SUPPLIED ENTRIES:
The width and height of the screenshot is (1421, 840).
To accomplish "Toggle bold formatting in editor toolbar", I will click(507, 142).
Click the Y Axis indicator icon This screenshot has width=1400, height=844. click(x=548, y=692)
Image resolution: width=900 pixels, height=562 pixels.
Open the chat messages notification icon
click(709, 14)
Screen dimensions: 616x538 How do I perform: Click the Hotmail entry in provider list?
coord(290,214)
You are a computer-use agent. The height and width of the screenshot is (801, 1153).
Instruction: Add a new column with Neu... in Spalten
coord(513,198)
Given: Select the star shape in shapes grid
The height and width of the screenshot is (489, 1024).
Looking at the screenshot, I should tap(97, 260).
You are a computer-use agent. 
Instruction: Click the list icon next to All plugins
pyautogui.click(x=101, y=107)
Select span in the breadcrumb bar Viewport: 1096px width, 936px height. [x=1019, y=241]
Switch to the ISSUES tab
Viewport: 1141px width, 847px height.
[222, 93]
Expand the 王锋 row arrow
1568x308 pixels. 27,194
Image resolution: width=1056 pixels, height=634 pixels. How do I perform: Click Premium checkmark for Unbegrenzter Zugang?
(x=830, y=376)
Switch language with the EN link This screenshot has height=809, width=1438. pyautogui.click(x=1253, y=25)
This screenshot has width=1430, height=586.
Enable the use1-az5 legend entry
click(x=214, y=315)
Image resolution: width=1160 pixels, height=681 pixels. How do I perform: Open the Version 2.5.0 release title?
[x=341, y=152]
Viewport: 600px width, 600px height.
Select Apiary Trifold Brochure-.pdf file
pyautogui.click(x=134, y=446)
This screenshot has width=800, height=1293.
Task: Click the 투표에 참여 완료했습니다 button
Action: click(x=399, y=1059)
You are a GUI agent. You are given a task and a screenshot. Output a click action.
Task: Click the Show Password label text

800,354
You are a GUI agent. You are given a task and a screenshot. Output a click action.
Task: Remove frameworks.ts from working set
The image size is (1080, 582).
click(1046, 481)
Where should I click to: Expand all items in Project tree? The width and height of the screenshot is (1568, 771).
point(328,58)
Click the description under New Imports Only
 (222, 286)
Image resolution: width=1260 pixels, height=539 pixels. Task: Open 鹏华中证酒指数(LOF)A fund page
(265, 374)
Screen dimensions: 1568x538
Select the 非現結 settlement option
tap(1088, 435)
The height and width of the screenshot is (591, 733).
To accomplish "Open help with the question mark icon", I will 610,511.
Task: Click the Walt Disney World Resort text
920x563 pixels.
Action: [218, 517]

EXERCISE INSTRUCTIONS: Copy each record from above exactly, and include every line.

OUTPUT OF THE TASK:
The width and height of the screenshot is (1421, 840).
To accomplish "Toggle bold formatting in editor toolbar", I will click(507, 142).
Click the Y Axis indicator icon This screenshot has width=1400, height=844. click(x=548, y=692)
Image resolution: width=900 pixels, height=562 pixels.
Open the chat messages notification icon
click(709, 14)
Screen dimensions: 616x538 How do I perform: Click the Hotmail entry in provider list?
coord(290,214)
You are a computer-use agent. The height and width of the screenshot is (801, 1153).
Instruction: Add a new column with Neu... in Spalten
coord(513,198)
Given: Select the star shape in shapes grid
The height and width of the screenshot is (489, 1024).
Looking at the screenshot, I should tap(97, 260).
You are a computer-use agent. 
Instruction: Click the list icon next to All plugins
pyautogui.click(x=101, y=107)
Select span in the breadcrumb bar Viewport: 1096px width, 936px height. [x=1019, y=241]
Switch to the ISSUES tab
Viewport: 1141px width, 847px height.
[222, 93]
Expand the 王锋 row arrow
1568x308 pixels. 27,194
Image resolution: width=1056 pixels, height=634 pixels. How do I perform: Click Premium checkmark for Unbegrenzter Zugang?
(x=830, y=376)
Switch language with the EN link This screenshot has height=809, width=1438. pyautogui.click(x=1253, y=25)
This screenshot has width=1430, height=586.
Enable the use1-az5 legend entry
click(x=214, y=315)
Image resolution: width=1160 pixels, height=681 pixels. How do I perform: Open the Version 2.5.0 release title?
[x=341, y=152]
Viewport: 600px width, 600px height.
Select Apiary Trifold Brochure-.pdf file
pyautogui.click(x=134, y=446)
This screenshot has width=800, height=1293.
Task: Click the 투표에 참여 완료했습니다 button
Action: click(x=399, y=1059)
You are a GUI agent. You are given a task and a screenshot. Output a click action.
Task: Click the Show Password label text

800,354
You are a GUI agent. You are given a task and a screenshot. Output a click action.
Task: Remove frameworks.ts from working set
The image size is (1080, 582).
click(1046, 481)
Where should I click to: Expand all items in Project tree? The width and height of the screenshot is (1568, 771).
point(328,58)
Click the description under New Imports Only
 (222, 286)
Image resolution: width=1260 pixels, height=539 pixels. Task: Open 鹏华中证酒指数(LOF)A fund page
(265, 374)
Screen dimensions: 1568x538
Select the 非現結 settlement option
tap(1088, 435)
The height and width of the screenshot is (591, 733).
To accomplish "Open help with the question mark icon", I will 610,511.
Task: Click the Walt Disney World Resort text
920x563 pixels.
Action: [218, 517]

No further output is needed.